I always hated ALL the anglo-saxon aviation medias for being so contemptuous with all things not American/ British generally.
Turns out they still haven't learnt anything looking at what they say about Tejas, right at the moment when Saab and Lockheed push for their single-engine fighters.

https://www.flightglobal.com/news/articles/opinion-india-needs-fighters-more-than-factories-434306/

Visitors to Aero India this year could be forgiven for feeling a sense of déjà vu. Back in 2011, the soundtrack to the show was the roar of fighter aircraft as eager bidders put their jets through their paces.

The noise was much the same this time around, with a number of repeat participants in the air display as the Dassault Rafale, Lockheed Martin F-16 and Saab Gripen all took to the skies.

Added to that was the familiar chatter from salesmen promising combat capability and, crucially, industrial partnerships.


Six years ago, Aero India saw the climax of the country’s medium multirole combat aircraft (MMRCA) competition for 126 aircraft. This long-running saga had six actors, and featured plot twists and turns worthy of the most serpentine Bollywood epic.

The Rafale eventually won, but after years of tortuous negotiations, New Delhi ditched MMRCA altogether over disagreements about technology transfer.
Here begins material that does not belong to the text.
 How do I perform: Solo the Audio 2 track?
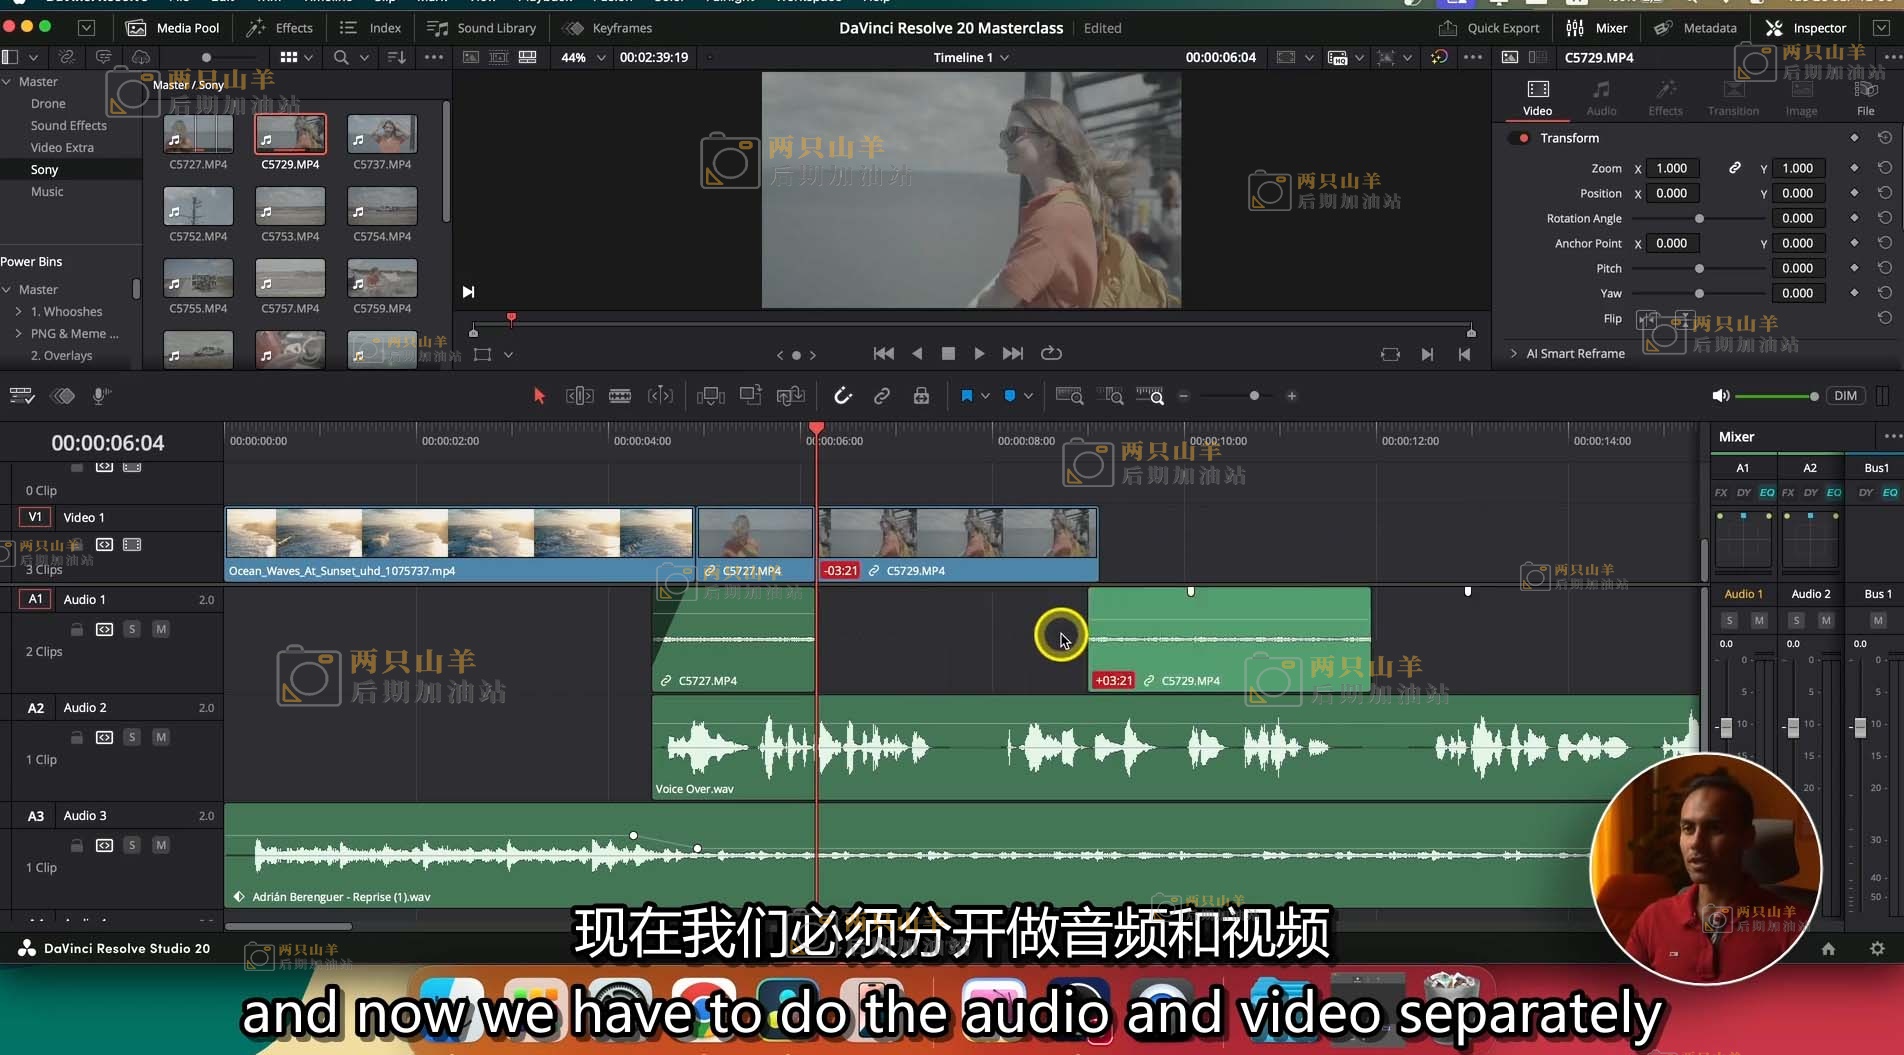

Instead, 36 Rafales were ordered in a flyaway condition.

Meanwhile, the fleet of Cold War-era MiGs that MMRCA was supposed to replace have steadily decayed, eroding the air force’s capabilities.

The other fighter that was meant to be a substitute for some of these aging assets, the Hindustan Aeronautics Tejas, has been a poor performer for years.

It is slowly entering service after decades of development. Measured against its own low levels, the Tejas is making progress. However, by international standards it is already obsolete.

This year’s show saw MMRCA veterans battling for several requirements, namely an ill-defined order for up to 100 single-engined fighters, plus a navy request for information for 57 carrier-borne jets.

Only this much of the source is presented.